Our story of how we got here is without question the most fantastic story ever. You are the product of over 4 billion years of uninterrupted successes. A family tree going back a thousands of millions of years without break, surviving apocalypses that have turned our entire globe to ice, to fire, to water and other unimaginable catastrophes.
So now you made it, your billions of generations of ancestors secured your survival against all odds, whatcha gonna do with it?
YtA4QCam2A9j7EfTgHrH@infosec.pub 3 months ago
I mean, every existent species is the result of millions of generations. We all fill our niches, until we don’t. So even the humble tortoise is just as remarkable as us in that way, but I bet they will outlast us given how long they’ve existed.
The thing that always stuck with me about evolution is that we are related to everything. The pup I’m sitting next to is pretty close to me in terms of evolutionary time, the potatoes I ate are a lot more distant, but it is still my cousin, etc. It really makes me feel like I’m part of the world knowing that.
dingus@lemmy.world 3 months ago
I was with most of this until the selective breeding part. Did prehistoric humans have a concept of this? Do we have evidence of that? If so, that sounds rather interesting. I’m just a bit skeptical is all.
uis@lemm.ee 3 months ago
Language is OP in this MMORPG
TwanHE@lemmy.world 3 months ago
Losing our hairy bodies and using our signature ability “Sweat” really did a number on all those that are faster than us in a sprint.
Snowclone@lemmy.world 4 months ago
It was actually cooking. We learned to grind up meat instead of chewing it, small teeth was the first step.
MonkderDritte@feddit.de 3 months ago
Uh no, evolution isn’t broken.
Lemmeenym@lemm.ee 4 months ago
We’re not the only ones that can do that. Wolves, dingoes and other wild dogs, and hyenas are also persistence predators.

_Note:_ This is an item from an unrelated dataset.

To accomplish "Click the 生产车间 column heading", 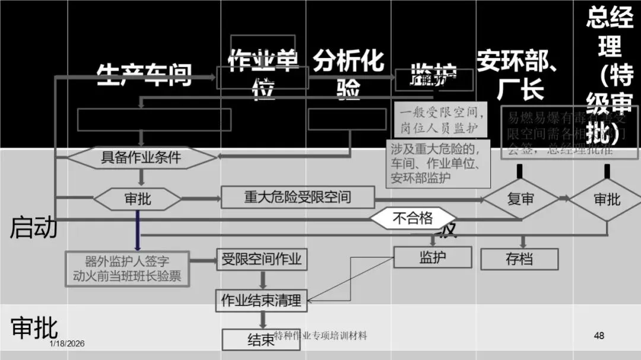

All species of the Homo genus were persistence predators but we’re the only one still around.
MrNesser@lemmy.world 3 months ago
I read that as " wolves, dragons" and was very confused for a moment.
danhab99@programming.dev 4 months ago
Aren’t some wolves also persistent hunters?
PersnickityPenguin@lemm.ee 4 months ago
In packs, but they are also hunting in cold climates where they can lose heat a little easier. However, many dogs do have pretty good endurance, but I doubt they could do a marathon.